Like most everything else to do with textiles, flour sack material is no longer produced in the United States. Factories shut down, equipment either scrapped or sold overseas (where much if it is still in use in places like India).

You can find vintage flour/feed/sugar sack material/sacks at estate sales, thrifts, and on places like eBay and Craigslist. As feedsack material was a favourite for quilt backs, check sales/eBay under "quilting material/fabric", as well. If you come upon material that still has printing, do not let that put you off. Then as now one can find directions (usually in vintage laundry books) about how to remove the printing without damaging the fabric. Worse comes to worse and you cannot find sack material, but do find vintage sacks, go ahead and nab them if they are large enough for at least parts of your shirt pattern. Then as your mum probably did, simply remove the stitching holding the sack together to make a flat piece of material. Don't worry about the seam/hem marks, they can either be cut around when cutting your pattern/made part of a new seam allowance/will wash out when the material is laundered.

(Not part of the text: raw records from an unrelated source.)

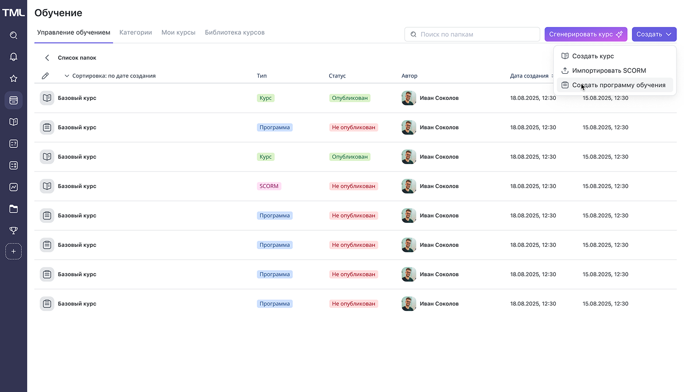Go back using the arrow by Список папок
The image size is (684, 392).
(x=47, y=58)
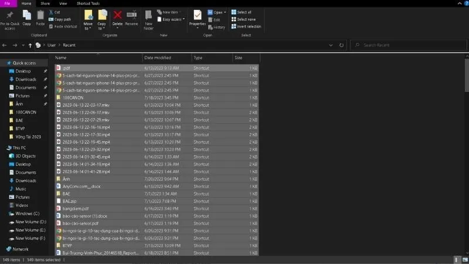Open the Help question mark icon
469x264 pixels.
[465, 4]
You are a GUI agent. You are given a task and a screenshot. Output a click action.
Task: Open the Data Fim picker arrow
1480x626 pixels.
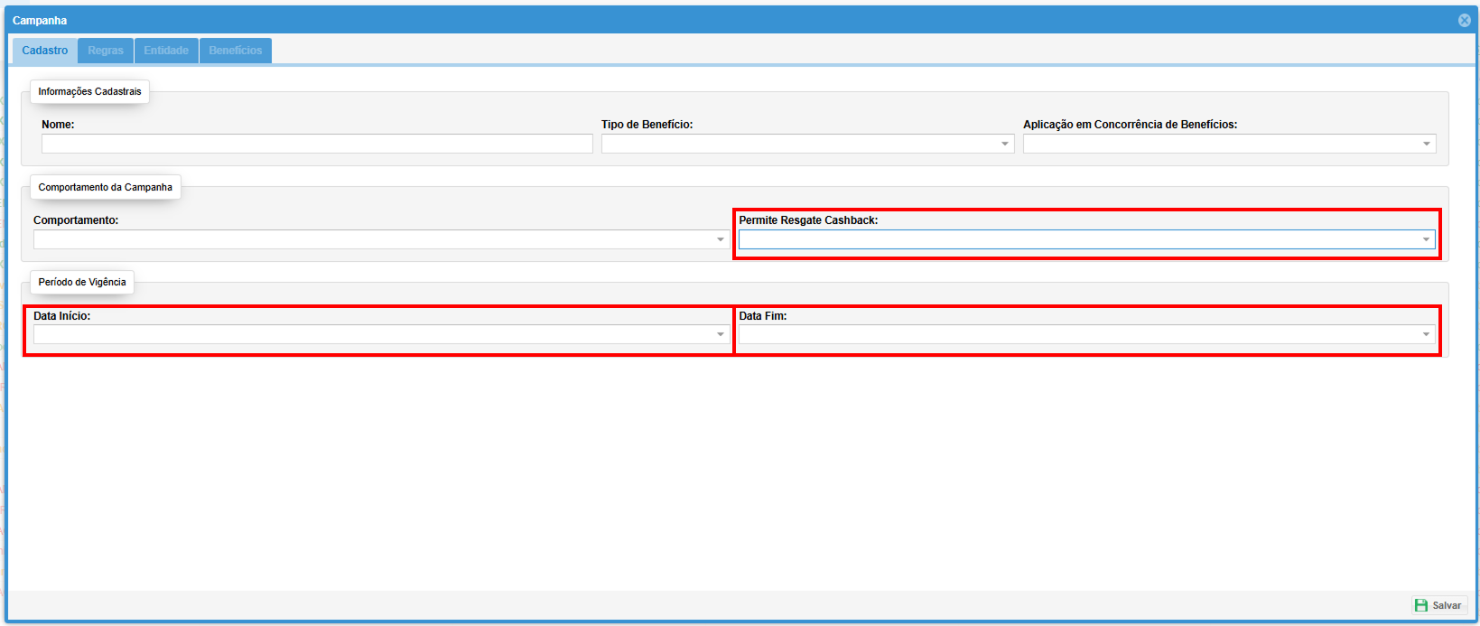1426,334
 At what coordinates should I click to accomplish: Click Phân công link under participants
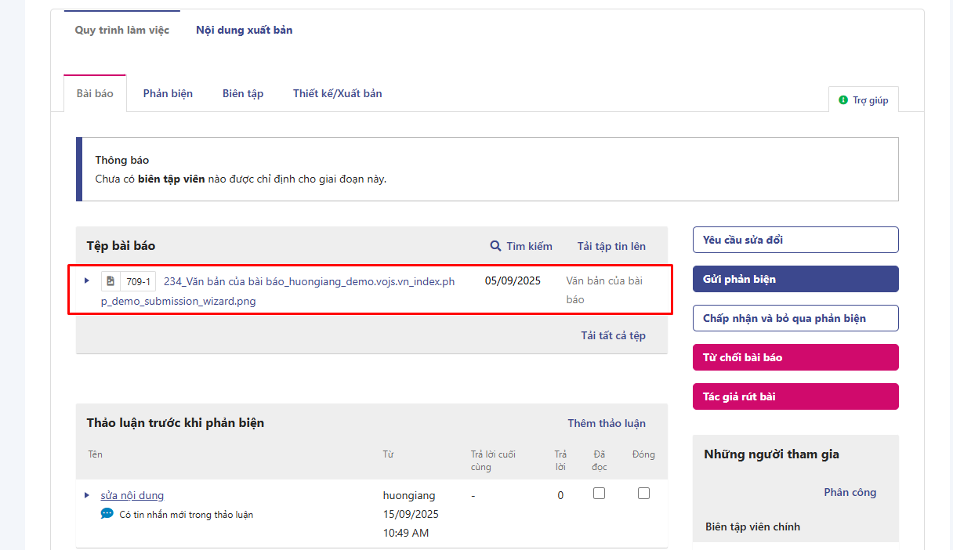tap(850, 492)
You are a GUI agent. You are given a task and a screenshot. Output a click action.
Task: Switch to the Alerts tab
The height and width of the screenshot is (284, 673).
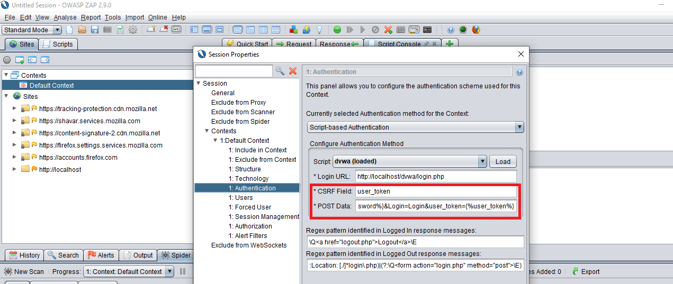coord(101,255)
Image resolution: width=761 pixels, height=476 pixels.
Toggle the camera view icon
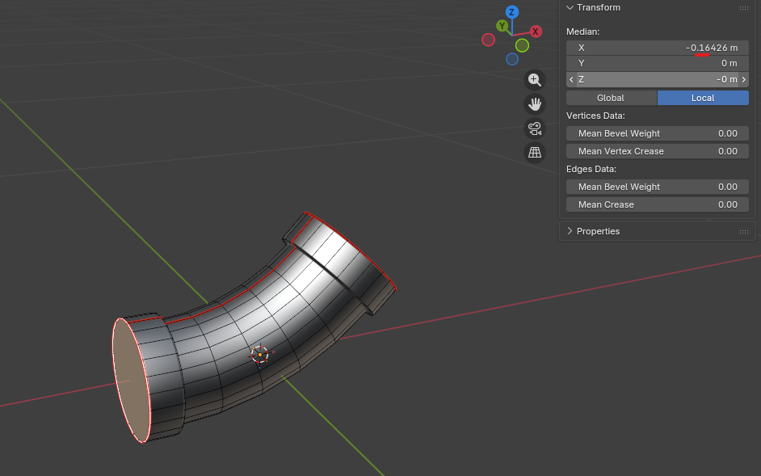(534, 128)
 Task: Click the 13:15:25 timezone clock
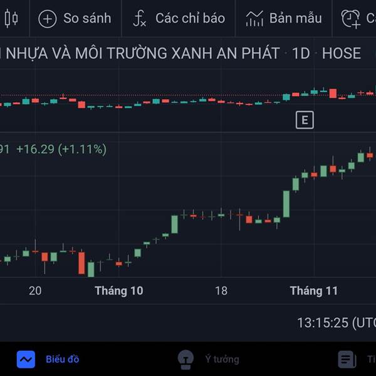coord(337,323)
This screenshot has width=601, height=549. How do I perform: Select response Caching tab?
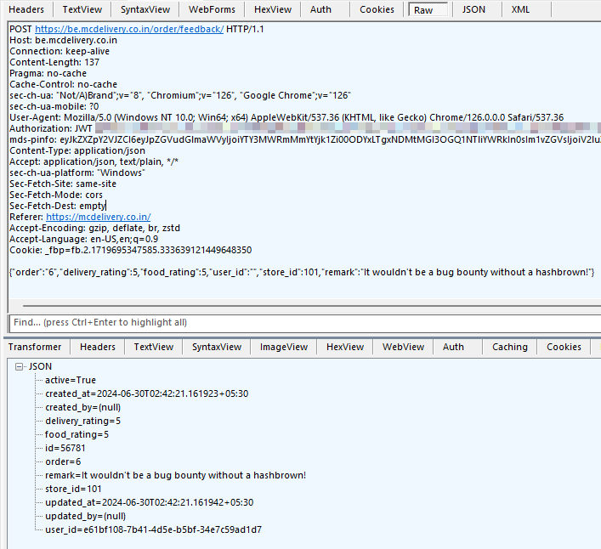tap(509, 347)
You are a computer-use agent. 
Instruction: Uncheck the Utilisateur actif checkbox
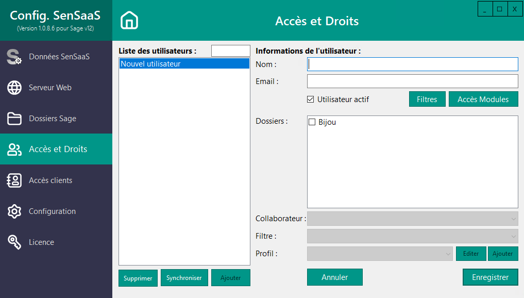click(x=311, y=99)
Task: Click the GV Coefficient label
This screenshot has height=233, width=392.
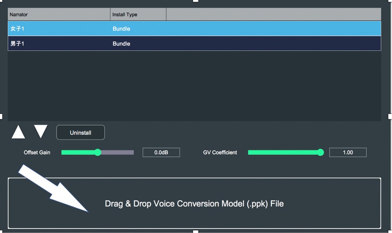Action: coord(220,153)
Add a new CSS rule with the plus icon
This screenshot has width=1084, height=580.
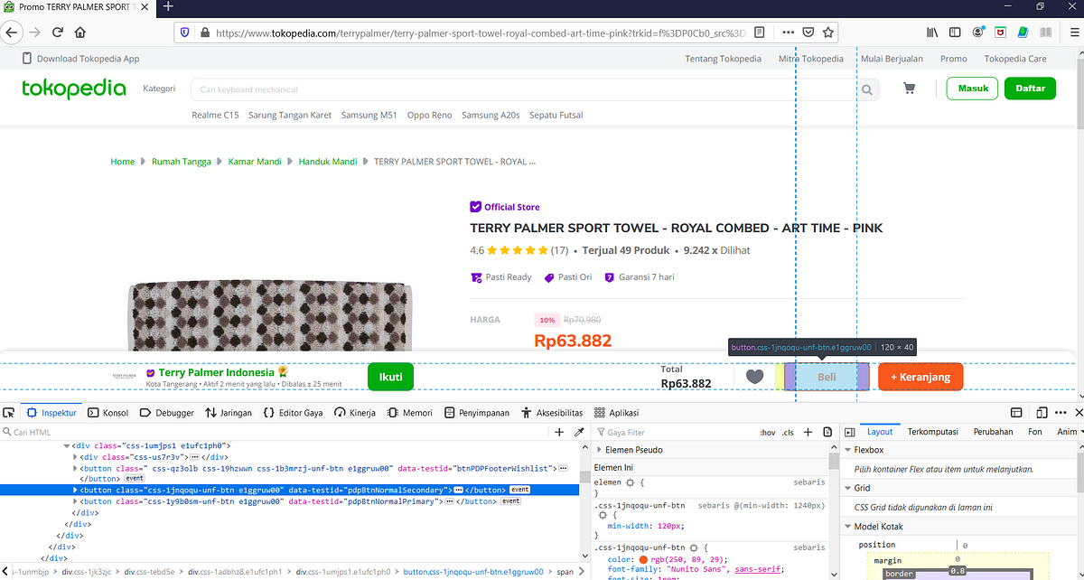click(x=808, y=432)
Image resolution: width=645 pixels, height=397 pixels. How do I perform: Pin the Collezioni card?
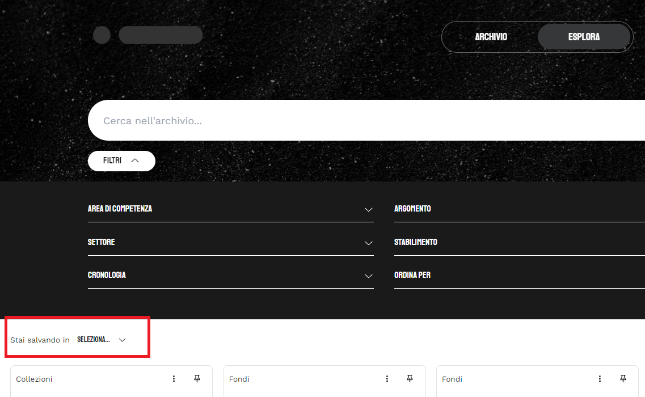tap(197, 379)
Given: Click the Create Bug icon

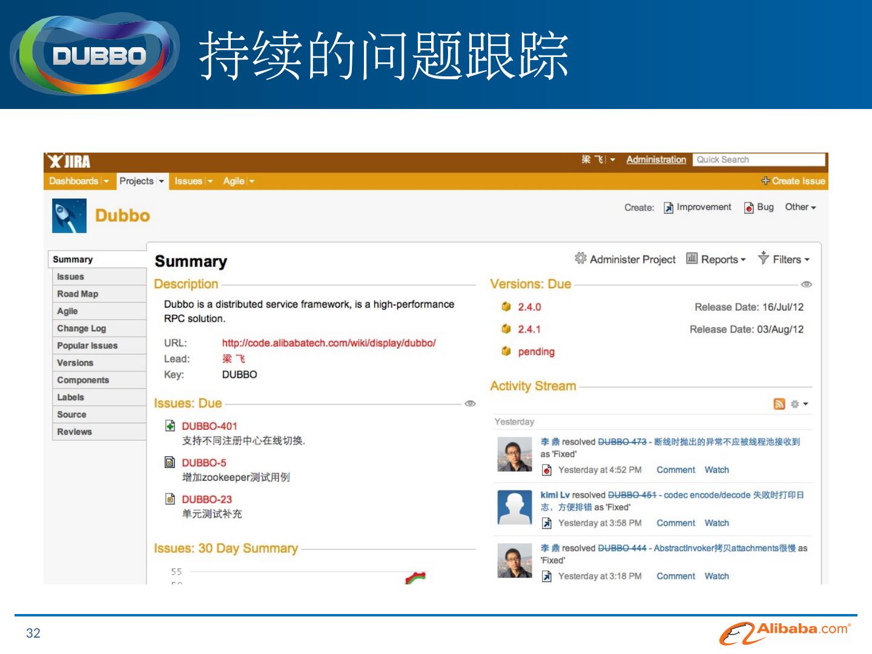Looking at the screenshot, I should coord(749,208).
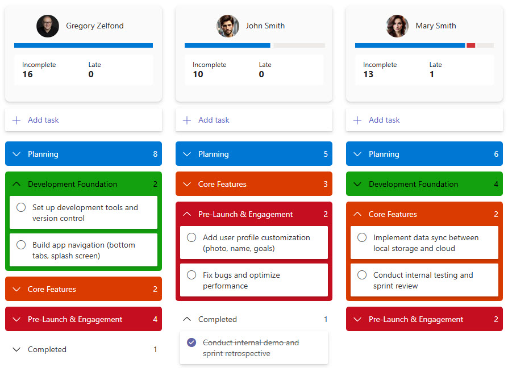Complete 'Implement data sync' task circle
508x368 pixels.
point(362,238)
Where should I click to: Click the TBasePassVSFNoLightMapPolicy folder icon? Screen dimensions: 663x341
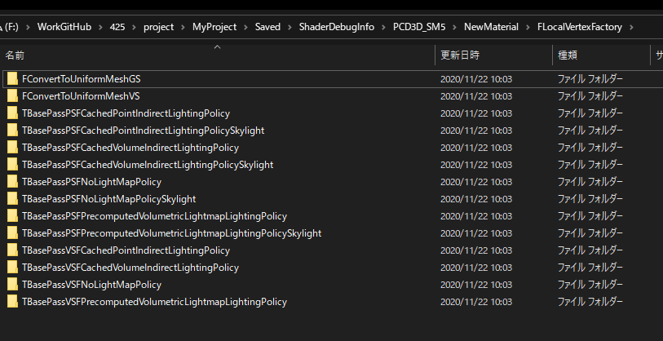(x=12, y=285)
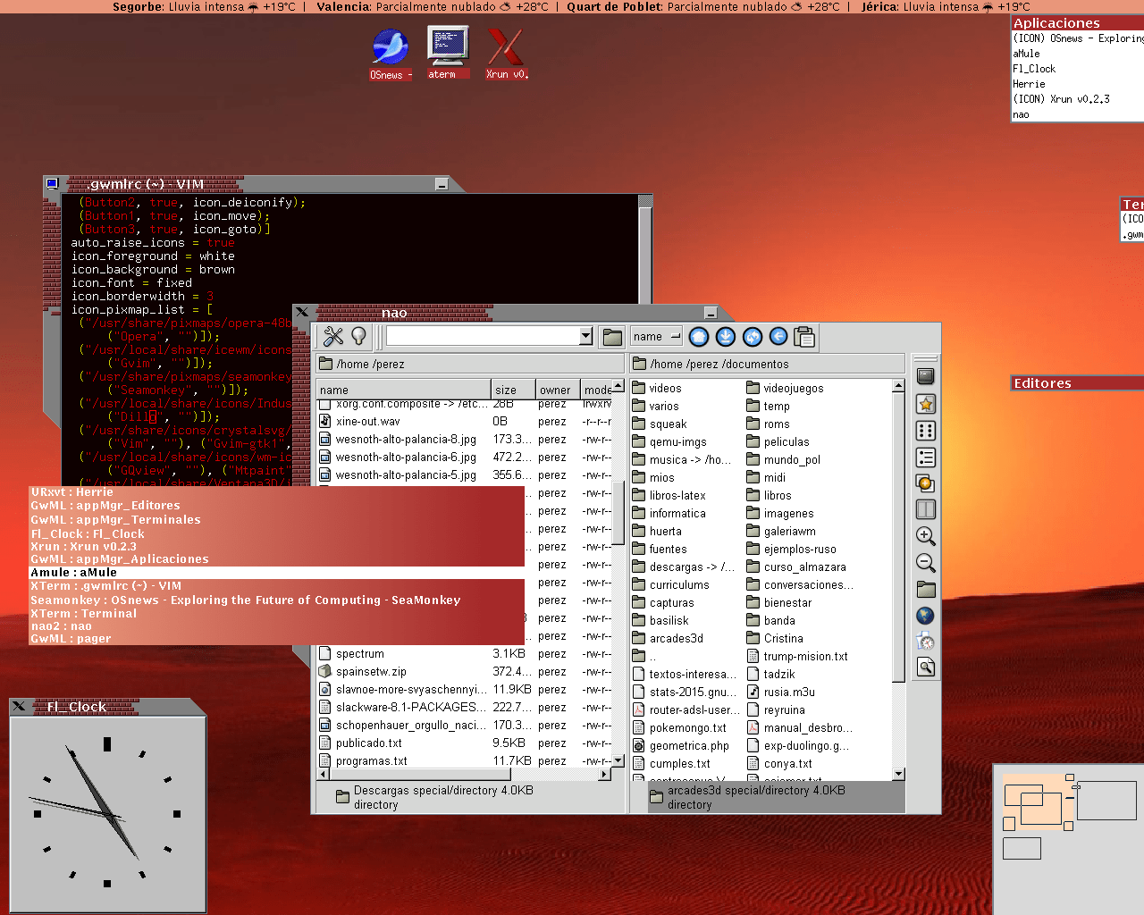
Task: Click the blue refresh arrows icon
Action: (x=753, y=337)
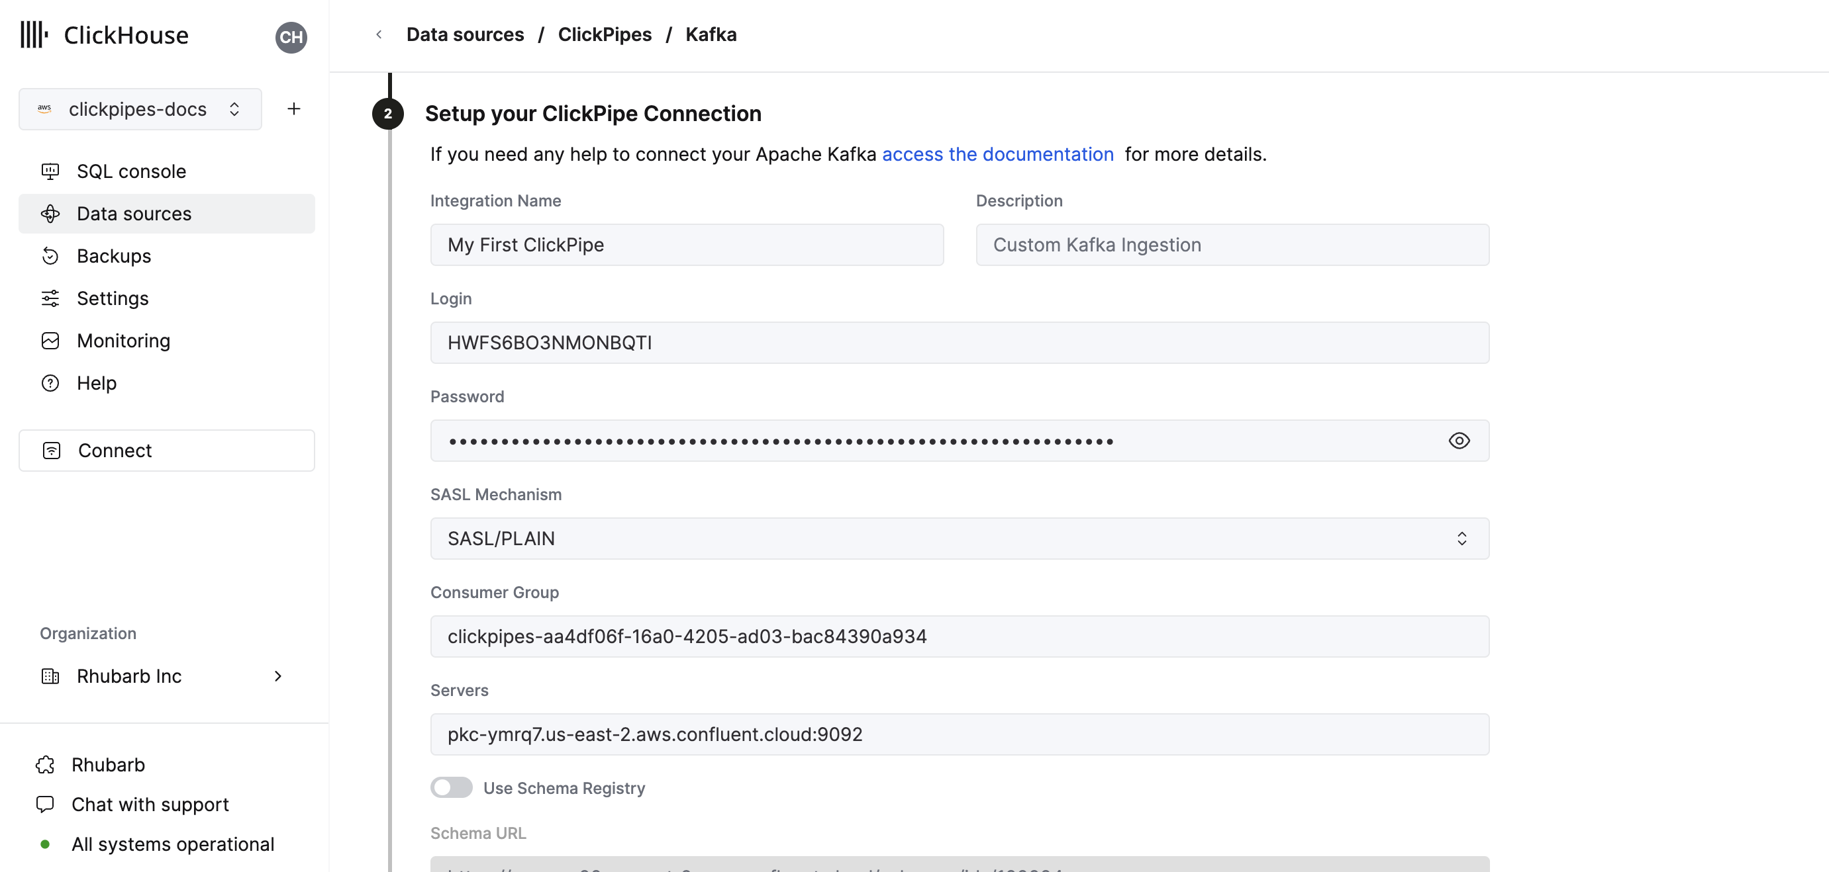Viewport: 1829px width, 872px height.
Task: Click Chat with support option
Action: pyautogui.click(x=151, y=805)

So many people have fond memories of their mothers running up jumpers, shirts, play clothes and such from sack material, am told it is very soft and quite durable.

Best of luck,

Candide

Reply to
Candide

duh wrote in news:44fbbded$0$34521$ snipped-for-privacy@news.sonic.net:

unfortunately the days of cloth sacks are far away. most feed comes in paper (or plastic burlap) if you buy 30-50 pound bags. i did score a big pile of burlap bags from Agway. they got them in as padding on garden fountains, but they were originally used to ship cocoa. some bulk rice comes in cloth still, but it's not easy to find, & it's not exactly pretty, unless you like wearing a label. i still have a couple rice bag shirts. one can sometimes find feed sack fabric on eBay. lee

Reply to
enigma

Maybe Gohn Brothers

Reply to
Phaedrine

Antique shops. Modern spinning machines can't make the soft thread that cheap textiles used to be made of.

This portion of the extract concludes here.